J'ai l'impression que nous n'avons pas besoin de manger pour vivre, qu'en réalité nous sommes alimentés par des voies dont nous ignorons tout. Le fait de manger coupe certaines de ces voies, laissant certains approvisionnements en nutriment sous notre maladroite responsabilité. Les blocages émotionnels et les croyances intellectuelles peuvent aussi bloquer certaines voies d'alimentation automatique. J'ai l'impression que les enjeux émotionnels et intellectuels sont la principale raison pour laquelle nous mangeons plusieurs fois par jour. Lorsque nous manquons de nourriture, nous sommes la proie de pensées et d'émotions si violentes que cela coupe toutes les voies d'alimentation et nous mourrons de faim. J'ai l'impression que non seulement nous nourrissons incorrectement le corps mais en plus, tout ce travail récurrent de digestion épuise l'organisme à long terme. J'ai l'impression que nous nous trompons sur énormément de choses, qu'étant donné la sophistication du corps humain, notre durée de vie actuelle est ridicule, que nos croyances erronées raccourcissent la durée de notre vie, qu'en réalité nous devrions vivre au moins 300 années.
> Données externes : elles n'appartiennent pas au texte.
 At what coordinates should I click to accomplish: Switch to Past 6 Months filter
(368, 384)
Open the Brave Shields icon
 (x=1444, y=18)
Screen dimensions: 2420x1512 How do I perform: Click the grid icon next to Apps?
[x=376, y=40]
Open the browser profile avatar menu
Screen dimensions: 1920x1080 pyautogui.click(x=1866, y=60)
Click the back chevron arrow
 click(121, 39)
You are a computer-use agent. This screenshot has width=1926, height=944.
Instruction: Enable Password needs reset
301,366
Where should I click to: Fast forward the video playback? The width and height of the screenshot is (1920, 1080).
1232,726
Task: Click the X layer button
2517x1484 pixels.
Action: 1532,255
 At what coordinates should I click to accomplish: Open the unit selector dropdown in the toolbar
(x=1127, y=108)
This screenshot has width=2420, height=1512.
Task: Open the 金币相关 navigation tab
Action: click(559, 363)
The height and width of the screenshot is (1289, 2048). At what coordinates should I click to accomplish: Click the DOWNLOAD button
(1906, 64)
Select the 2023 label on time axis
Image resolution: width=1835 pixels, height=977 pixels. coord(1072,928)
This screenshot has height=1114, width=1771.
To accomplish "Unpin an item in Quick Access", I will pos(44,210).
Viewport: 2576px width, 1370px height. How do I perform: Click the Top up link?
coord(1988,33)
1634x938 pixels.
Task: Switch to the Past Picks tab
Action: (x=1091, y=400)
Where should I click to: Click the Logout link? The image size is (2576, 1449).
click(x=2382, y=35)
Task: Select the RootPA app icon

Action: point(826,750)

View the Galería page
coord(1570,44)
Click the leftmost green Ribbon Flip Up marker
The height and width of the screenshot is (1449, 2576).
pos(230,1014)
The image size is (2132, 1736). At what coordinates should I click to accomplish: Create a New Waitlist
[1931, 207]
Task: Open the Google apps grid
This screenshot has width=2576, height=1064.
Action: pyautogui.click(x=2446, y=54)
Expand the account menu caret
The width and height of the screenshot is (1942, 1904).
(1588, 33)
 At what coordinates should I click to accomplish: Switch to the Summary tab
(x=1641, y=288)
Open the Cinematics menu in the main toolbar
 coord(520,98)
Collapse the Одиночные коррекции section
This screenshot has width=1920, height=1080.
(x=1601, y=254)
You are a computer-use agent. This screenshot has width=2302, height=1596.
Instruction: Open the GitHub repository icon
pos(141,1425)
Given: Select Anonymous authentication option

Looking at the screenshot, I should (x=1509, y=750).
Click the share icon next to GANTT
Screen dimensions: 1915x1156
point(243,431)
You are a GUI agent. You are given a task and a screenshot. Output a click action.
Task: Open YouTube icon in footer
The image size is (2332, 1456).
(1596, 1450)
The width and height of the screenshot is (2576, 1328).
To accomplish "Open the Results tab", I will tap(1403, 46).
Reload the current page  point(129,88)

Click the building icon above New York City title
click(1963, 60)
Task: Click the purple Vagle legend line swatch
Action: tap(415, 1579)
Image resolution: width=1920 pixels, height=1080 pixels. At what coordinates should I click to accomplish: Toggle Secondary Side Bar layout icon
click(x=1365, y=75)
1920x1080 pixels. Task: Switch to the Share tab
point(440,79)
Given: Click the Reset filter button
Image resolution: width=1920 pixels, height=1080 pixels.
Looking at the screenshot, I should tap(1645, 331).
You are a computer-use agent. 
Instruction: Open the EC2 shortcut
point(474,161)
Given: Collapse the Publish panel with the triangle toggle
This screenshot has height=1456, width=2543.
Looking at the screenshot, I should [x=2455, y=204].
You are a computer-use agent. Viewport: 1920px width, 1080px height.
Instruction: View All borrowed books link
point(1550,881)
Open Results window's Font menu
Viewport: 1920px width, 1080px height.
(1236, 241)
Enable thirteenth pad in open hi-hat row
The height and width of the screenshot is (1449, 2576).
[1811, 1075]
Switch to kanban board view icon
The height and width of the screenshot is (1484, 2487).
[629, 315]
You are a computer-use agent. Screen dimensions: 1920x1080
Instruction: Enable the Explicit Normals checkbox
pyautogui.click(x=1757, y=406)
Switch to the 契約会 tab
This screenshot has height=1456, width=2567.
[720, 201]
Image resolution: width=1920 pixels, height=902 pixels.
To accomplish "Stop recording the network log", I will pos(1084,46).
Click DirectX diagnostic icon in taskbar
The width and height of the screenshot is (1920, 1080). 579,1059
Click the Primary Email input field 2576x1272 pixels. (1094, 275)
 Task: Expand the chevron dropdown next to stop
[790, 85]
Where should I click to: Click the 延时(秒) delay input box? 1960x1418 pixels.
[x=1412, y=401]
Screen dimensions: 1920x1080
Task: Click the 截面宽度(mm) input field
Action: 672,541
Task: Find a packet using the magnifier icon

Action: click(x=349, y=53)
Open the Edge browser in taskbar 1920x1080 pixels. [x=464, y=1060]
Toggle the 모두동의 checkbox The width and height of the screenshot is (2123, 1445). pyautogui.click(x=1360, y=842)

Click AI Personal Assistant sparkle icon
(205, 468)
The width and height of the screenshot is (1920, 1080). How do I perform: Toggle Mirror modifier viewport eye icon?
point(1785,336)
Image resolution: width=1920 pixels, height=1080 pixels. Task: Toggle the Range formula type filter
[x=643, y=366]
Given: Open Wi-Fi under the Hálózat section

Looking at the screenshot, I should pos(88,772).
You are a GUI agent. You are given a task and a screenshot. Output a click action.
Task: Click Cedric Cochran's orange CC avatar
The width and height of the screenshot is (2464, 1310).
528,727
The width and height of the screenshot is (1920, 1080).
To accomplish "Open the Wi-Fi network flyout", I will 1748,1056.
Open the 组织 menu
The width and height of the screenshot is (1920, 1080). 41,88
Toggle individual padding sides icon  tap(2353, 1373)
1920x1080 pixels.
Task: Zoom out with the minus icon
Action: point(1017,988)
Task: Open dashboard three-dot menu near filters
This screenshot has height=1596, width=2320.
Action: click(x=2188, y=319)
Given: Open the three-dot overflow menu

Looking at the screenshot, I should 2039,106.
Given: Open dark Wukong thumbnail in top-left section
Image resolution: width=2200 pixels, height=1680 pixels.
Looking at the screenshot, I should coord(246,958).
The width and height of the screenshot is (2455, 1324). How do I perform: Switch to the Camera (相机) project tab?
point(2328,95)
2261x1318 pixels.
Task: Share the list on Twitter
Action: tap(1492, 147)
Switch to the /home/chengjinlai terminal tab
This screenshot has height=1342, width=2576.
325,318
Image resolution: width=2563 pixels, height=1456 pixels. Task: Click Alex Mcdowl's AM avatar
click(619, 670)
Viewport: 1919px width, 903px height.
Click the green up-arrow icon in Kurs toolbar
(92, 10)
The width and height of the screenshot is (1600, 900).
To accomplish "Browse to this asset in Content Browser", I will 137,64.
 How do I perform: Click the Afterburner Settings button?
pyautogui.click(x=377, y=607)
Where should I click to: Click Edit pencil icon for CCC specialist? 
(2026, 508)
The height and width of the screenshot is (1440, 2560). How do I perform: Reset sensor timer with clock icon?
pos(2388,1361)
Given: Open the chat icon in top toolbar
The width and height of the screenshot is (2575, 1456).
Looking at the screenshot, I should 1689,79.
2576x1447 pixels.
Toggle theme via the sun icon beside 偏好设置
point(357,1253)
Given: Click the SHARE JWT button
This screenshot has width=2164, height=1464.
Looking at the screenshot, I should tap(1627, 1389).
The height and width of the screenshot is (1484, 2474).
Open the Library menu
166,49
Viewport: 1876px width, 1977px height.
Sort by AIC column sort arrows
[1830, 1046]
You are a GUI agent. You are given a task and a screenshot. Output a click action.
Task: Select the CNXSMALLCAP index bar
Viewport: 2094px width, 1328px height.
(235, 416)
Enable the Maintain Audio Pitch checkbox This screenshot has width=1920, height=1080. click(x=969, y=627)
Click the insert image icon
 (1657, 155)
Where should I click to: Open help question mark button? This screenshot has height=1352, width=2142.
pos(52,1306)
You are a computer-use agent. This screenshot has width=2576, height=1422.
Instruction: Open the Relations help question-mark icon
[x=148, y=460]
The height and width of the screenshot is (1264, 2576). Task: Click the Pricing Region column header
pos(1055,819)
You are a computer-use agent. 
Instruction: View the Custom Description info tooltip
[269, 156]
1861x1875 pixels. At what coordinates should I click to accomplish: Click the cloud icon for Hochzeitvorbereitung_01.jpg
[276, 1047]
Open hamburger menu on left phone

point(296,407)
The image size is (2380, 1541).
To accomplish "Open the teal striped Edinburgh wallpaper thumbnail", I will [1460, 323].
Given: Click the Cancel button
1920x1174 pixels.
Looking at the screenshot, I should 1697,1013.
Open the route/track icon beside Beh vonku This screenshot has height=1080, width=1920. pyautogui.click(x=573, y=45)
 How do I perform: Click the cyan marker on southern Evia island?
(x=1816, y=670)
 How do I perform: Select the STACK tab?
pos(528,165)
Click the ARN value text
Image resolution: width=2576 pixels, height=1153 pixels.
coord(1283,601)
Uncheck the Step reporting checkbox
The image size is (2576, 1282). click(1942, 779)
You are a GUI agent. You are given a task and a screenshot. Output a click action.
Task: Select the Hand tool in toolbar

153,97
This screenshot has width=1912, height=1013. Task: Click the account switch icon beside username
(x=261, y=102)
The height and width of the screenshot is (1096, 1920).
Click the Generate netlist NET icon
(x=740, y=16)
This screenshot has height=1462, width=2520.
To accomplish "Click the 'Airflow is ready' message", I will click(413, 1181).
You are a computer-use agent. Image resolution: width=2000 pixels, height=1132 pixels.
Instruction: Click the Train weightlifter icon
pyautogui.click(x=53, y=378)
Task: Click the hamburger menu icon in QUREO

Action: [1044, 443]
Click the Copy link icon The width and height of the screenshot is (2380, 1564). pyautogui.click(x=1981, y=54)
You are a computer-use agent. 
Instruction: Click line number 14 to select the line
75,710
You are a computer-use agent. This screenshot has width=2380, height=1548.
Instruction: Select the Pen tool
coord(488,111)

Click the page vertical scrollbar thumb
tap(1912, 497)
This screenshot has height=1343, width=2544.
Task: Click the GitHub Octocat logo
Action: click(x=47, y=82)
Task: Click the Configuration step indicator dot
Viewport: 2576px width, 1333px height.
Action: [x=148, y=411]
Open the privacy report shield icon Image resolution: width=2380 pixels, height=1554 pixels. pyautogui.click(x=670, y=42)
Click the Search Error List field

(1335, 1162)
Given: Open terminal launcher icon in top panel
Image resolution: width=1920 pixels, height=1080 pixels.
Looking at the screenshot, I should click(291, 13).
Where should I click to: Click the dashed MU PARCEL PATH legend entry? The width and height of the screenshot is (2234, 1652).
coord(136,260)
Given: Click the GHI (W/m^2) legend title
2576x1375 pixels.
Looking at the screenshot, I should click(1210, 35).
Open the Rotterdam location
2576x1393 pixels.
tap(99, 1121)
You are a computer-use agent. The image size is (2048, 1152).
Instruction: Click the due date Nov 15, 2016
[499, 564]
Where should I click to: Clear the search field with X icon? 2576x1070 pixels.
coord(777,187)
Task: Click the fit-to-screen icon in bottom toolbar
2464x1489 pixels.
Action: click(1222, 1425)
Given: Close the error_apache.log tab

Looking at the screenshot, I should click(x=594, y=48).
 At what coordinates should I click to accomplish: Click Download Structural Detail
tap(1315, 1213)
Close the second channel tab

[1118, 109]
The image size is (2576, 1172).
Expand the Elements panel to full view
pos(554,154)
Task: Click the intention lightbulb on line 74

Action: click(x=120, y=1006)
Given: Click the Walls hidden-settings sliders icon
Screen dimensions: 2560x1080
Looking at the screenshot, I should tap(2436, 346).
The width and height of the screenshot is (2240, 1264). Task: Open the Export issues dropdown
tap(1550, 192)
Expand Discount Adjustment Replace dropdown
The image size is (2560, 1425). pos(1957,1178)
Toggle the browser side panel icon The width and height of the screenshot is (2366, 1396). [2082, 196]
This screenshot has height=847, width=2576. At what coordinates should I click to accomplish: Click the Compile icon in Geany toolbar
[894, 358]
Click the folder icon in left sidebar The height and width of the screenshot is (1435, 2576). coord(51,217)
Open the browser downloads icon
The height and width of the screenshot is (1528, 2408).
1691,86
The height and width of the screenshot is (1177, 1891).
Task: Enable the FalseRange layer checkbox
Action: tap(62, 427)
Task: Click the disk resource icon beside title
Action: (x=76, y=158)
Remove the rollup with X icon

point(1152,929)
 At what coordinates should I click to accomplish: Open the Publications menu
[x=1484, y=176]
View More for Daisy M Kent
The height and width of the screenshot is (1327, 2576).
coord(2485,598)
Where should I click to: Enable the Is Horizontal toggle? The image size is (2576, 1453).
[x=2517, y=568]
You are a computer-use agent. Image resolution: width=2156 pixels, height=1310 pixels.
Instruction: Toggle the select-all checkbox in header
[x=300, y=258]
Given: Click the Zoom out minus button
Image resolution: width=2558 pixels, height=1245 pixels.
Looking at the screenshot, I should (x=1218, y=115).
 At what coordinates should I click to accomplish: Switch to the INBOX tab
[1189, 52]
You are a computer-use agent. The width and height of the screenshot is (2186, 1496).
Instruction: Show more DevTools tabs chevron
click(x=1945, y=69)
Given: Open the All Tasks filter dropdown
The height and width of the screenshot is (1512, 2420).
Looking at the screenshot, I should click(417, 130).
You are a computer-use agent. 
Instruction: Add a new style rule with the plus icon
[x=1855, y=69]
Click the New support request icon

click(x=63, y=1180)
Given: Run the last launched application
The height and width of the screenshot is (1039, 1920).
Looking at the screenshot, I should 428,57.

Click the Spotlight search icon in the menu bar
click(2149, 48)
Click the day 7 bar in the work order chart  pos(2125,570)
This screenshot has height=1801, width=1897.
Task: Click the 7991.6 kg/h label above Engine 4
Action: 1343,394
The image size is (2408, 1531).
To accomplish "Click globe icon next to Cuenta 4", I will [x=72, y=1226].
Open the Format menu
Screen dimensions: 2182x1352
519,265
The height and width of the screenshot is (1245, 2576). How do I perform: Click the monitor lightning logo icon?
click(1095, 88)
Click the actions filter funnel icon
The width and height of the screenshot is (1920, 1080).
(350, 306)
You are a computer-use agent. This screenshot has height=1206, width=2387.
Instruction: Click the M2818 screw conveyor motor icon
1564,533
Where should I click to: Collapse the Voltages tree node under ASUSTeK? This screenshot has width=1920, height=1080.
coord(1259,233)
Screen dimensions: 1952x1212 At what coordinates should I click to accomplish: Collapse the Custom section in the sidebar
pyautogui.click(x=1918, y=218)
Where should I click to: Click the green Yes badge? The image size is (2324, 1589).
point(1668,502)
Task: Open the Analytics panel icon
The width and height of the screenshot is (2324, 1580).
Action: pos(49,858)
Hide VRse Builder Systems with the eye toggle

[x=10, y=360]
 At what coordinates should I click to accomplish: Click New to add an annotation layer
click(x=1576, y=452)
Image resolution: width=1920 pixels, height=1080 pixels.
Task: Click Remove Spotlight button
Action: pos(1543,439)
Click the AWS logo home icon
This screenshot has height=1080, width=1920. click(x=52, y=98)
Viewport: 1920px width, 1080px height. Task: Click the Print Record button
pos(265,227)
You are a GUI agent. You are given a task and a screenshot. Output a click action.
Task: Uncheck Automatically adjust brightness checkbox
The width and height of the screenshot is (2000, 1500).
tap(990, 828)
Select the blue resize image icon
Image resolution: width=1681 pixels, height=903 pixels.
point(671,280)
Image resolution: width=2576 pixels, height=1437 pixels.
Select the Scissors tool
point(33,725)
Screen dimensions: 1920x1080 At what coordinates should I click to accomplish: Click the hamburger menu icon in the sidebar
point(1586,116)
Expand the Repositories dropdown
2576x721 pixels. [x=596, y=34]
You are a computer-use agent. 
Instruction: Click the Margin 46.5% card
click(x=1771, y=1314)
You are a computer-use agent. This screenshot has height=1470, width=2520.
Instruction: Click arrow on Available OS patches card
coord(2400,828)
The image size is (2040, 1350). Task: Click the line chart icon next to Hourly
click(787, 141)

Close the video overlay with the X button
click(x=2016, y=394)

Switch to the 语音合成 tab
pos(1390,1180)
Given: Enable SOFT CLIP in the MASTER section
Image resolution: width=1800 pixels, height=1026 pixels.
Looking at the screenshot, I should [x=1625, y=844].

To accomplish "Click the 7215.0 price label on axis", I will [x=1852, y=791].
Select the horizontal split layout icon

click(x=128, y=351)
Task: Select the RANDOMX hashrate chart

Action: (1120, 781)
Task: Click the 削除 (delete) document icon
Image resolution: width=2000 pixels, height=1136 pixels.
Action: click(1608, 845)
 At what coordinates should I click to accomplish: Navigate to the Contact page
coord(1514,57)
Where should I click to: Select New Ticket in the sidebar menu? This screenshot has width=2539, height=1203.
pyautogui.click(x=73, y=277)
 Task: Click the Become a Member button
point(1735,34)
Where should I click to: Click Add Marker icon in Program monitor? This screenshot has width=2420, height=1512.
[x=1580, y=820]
Depuis, je ne peux plus manger comme avant. Lorsque j'ai une journée bien remplie, je mange le soir uniquement, pour marquer la fin de la journée, le début de la détente. Lorsque mes journées sont ennuyeuses, je mange en plus des fruits en me levant. Beh? Les 3 repas par jour? Pitié! Ce n'est plus possible. 3 c'est trop. Ça fait plus d'un an que je ne mange qu'un seul repas par jour, mon poids n'a pas varié. J'ai l'impression que notre corps est maintenu en vie par quelque chose d'inconnu et que nous devrions manger occasionnellement pour d'autres raisons, j'ignore lesquels.